私はそこに一人で呼び出されたのだ。レナートにもガブリエーレにも内緒で。
窓辺に立っていたライモンドがくるりとこちらに振り返ったが、眼鏡が陽光を照り返していてやはり表情は分からない。
「妙齢のご令嬢を招いたお茶会を開催いたします。そこにレナート殿下も参加していだきます」
ライモンドがそう明言した。きちんと体ごとこちらに向き直っているので、やっと表情が見えた。眉はきりっと持ち上がり、口はしっかりと横に引き結んでいる。何よりまっすぐな瞳が、これは決定事項だ、と伝えて来る。

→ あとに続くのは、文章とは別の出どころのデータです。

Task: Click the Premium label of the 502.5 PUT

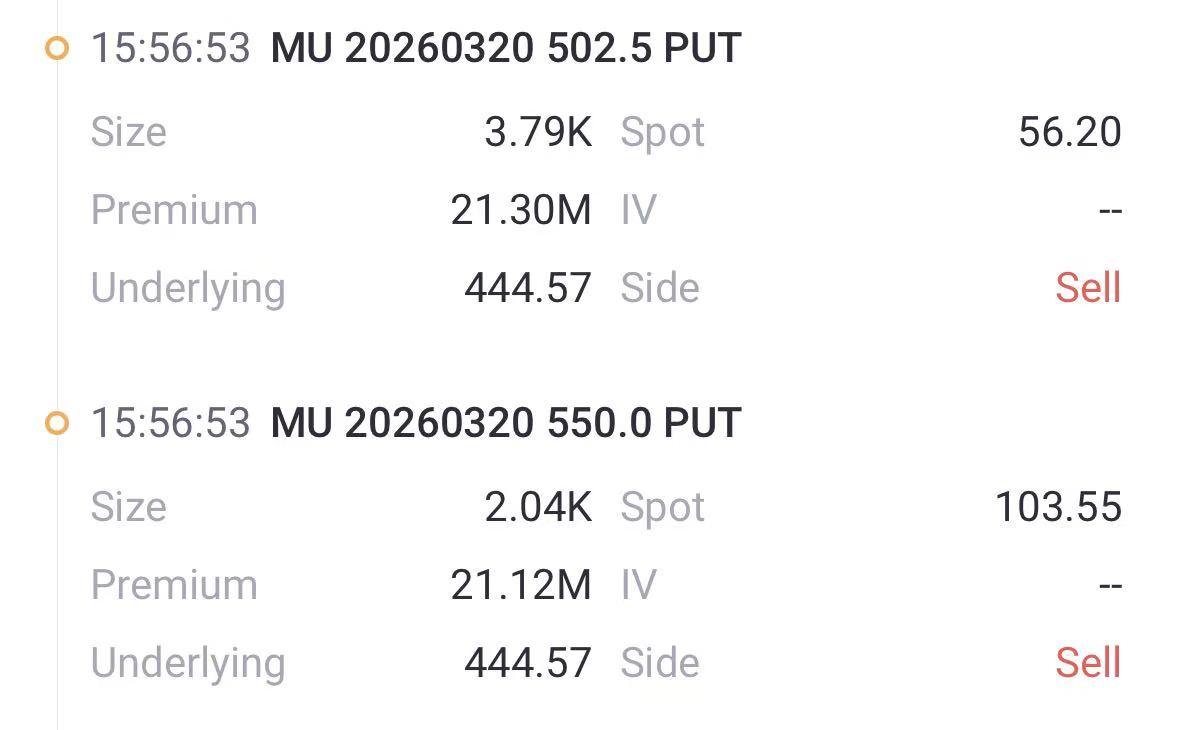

「分かったわ。王太子妃(仮)の私が、そこで見事なアテンドをしたらいいのね」
私はすばやくナックルを右手にはめ、身構えた。
「違います」
「えっ」
「違います」
「えっ」
「いつまで続けるつもりですか。違います。マリーア様も参加していただきますが、極力おとなしくしていてください。むしろちらっと顔だけ出して帰ってほしいくらいです。(仮)って何ですか」
「接待を完璧にこなして合格点をもらえたら、(仮)が消えるのかと」
「(仮)ではなくて、(確定)ですのでご安心を」
普段は要点をまとめて端的に話すライモンドがめずらしく口数が多い。そのお茶会にはよっぽどの意味があるらしい。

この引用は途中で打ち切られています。